▶ _WORK TASK_
Scan the records below for the line containing "Task: Open the Python extension icon" and the line containing "Image resolution: width=401". Copy both, plus every line between, exactly.

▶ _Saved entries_
★ ★ ★ ★ ★ ★ ★
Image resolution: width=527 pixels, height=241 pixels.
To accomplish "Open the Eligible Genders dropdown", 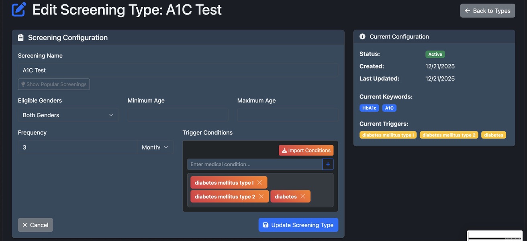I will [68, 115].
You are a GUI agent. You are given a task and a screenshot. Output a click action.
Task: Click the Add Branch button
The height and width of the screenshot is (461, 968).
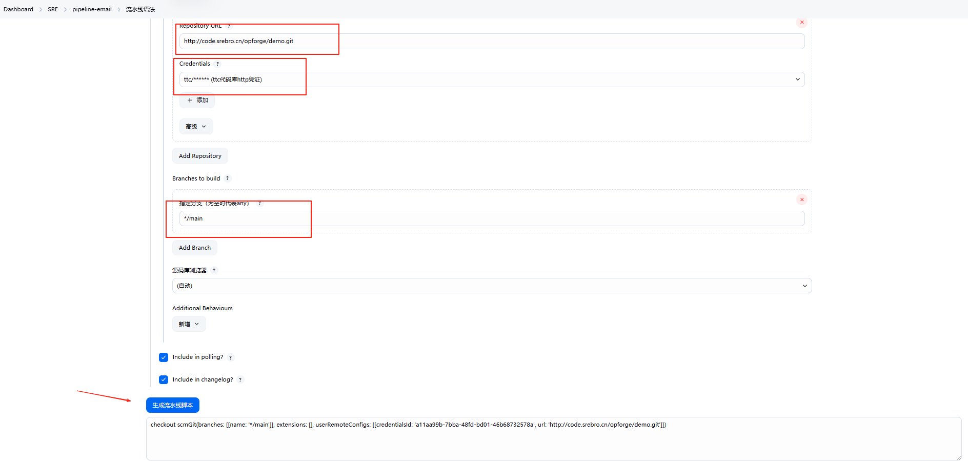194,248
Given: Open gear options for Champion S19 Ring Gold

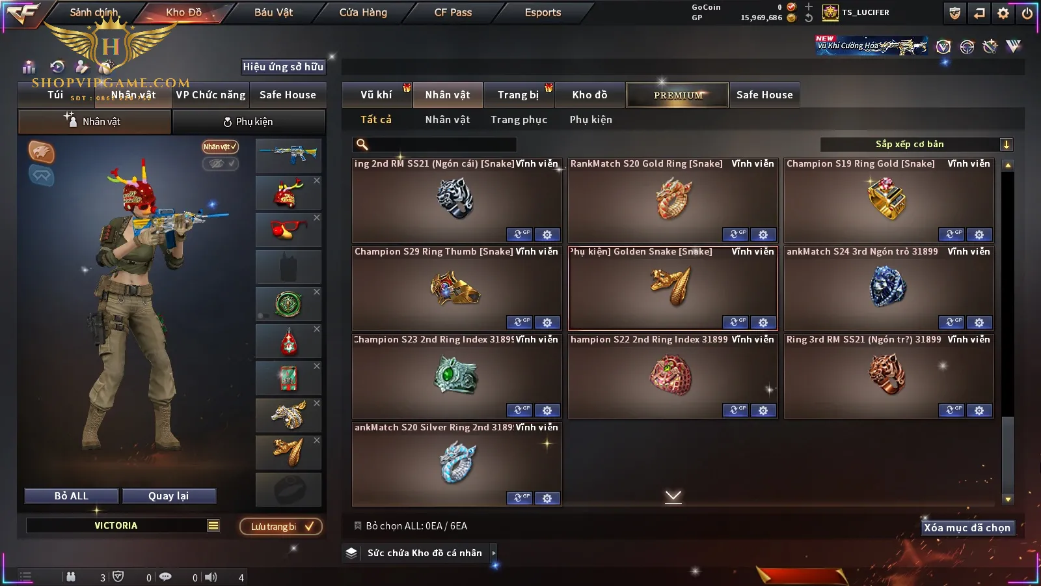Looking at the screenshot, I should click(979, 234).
★ ★ ★ ★ ★ ★ ★
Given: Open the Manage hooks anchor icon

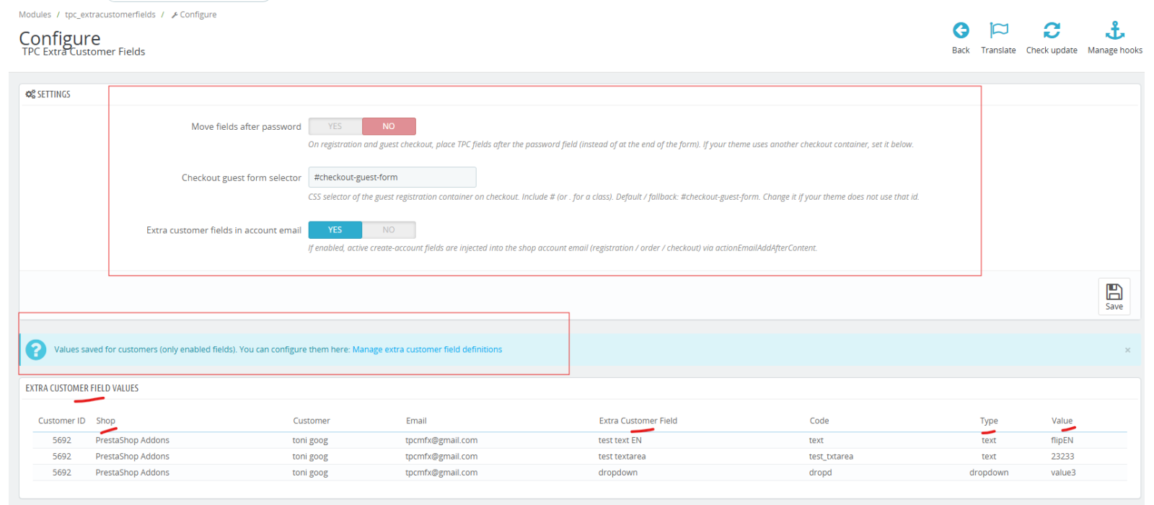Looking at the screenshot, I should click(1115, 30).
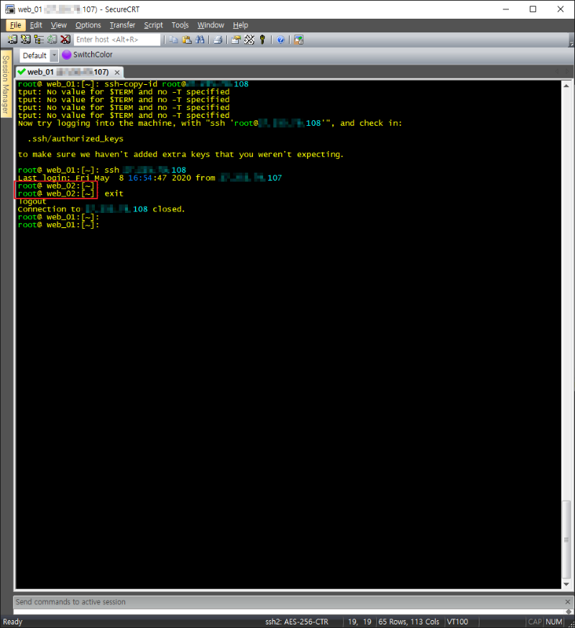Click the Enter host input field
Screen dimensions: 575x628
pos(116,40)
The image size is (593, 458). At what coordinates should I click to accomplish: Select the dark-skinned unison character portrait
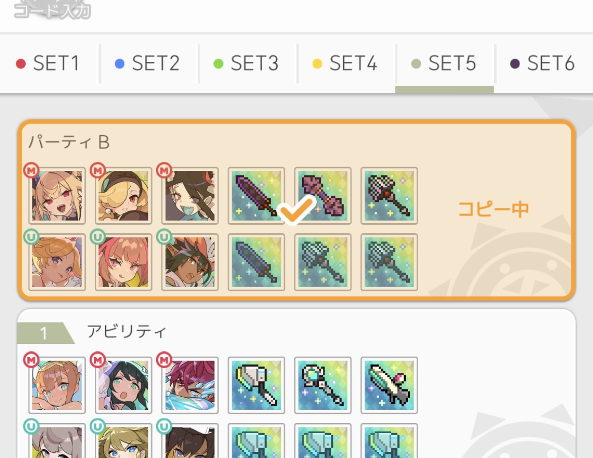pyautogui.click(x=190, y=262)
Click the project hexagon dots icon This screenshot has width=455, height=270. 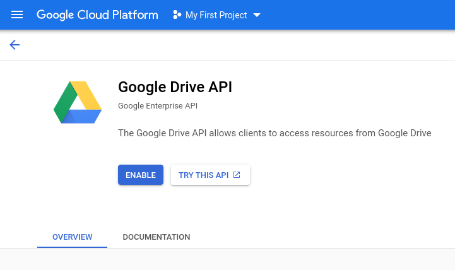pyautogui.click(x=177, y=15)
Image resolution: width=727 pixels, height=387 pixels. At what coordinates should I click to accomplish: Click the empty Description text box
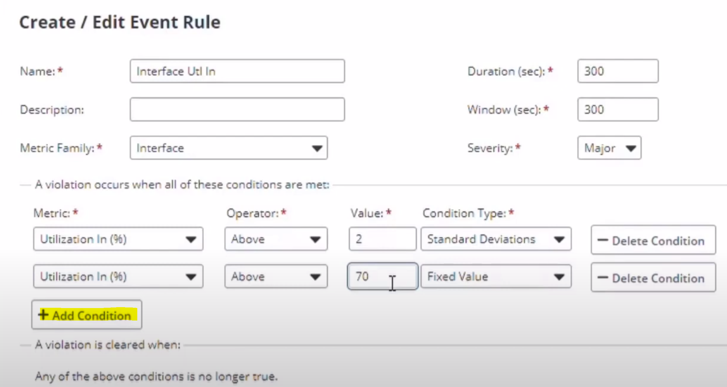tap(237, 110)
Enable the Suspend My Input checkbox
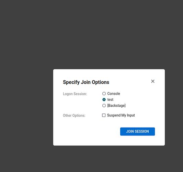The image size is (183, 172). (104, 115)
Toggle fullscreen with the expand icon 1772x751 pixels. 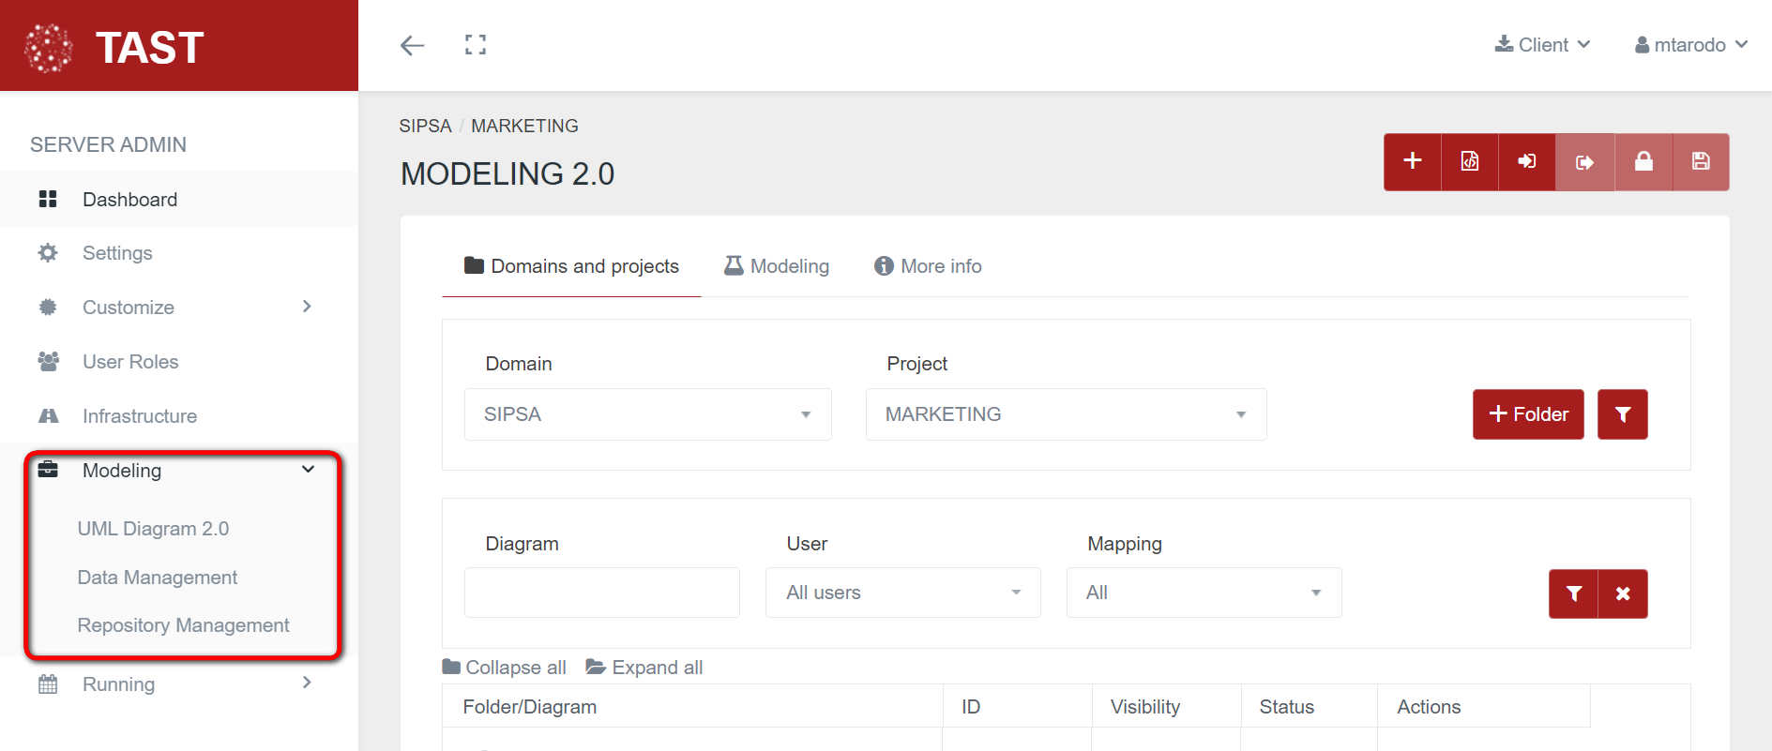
★ ★ ★ ★ ★ ★ ★
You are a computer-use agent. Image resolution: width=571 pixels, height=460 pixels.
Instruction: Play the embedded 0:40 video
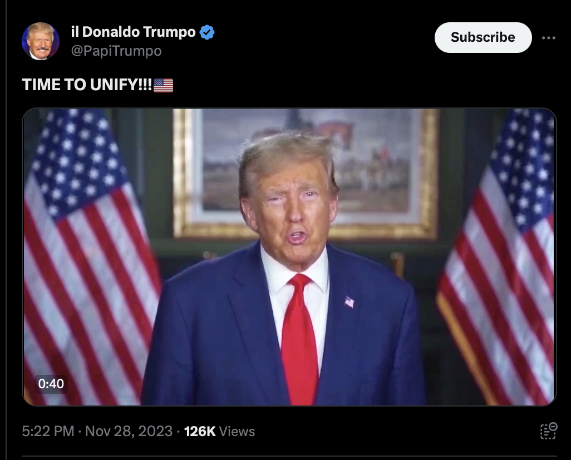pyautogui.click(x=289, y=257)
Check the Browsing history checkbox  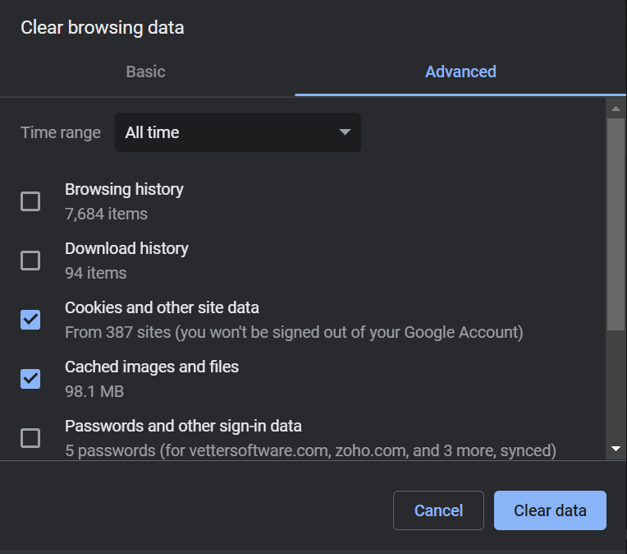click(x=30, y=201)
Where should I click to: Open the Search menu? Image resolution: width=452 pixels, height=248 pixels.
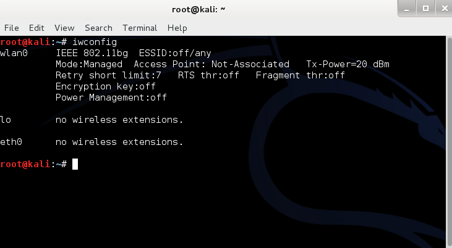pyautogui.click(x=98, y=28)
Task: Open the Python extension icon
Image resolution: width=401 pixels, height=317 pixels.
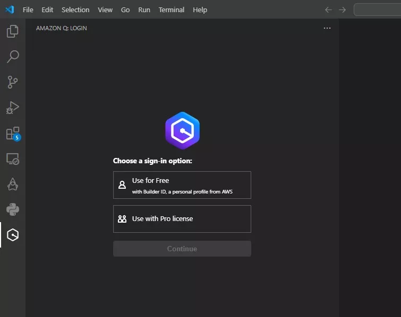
★ ★ ★ ★ ★ ★ ★
▶ _FINISHED EXERCISE_
Task: Open the Python extension icon
Image resolution: width=401 pixels, height=317 pixels.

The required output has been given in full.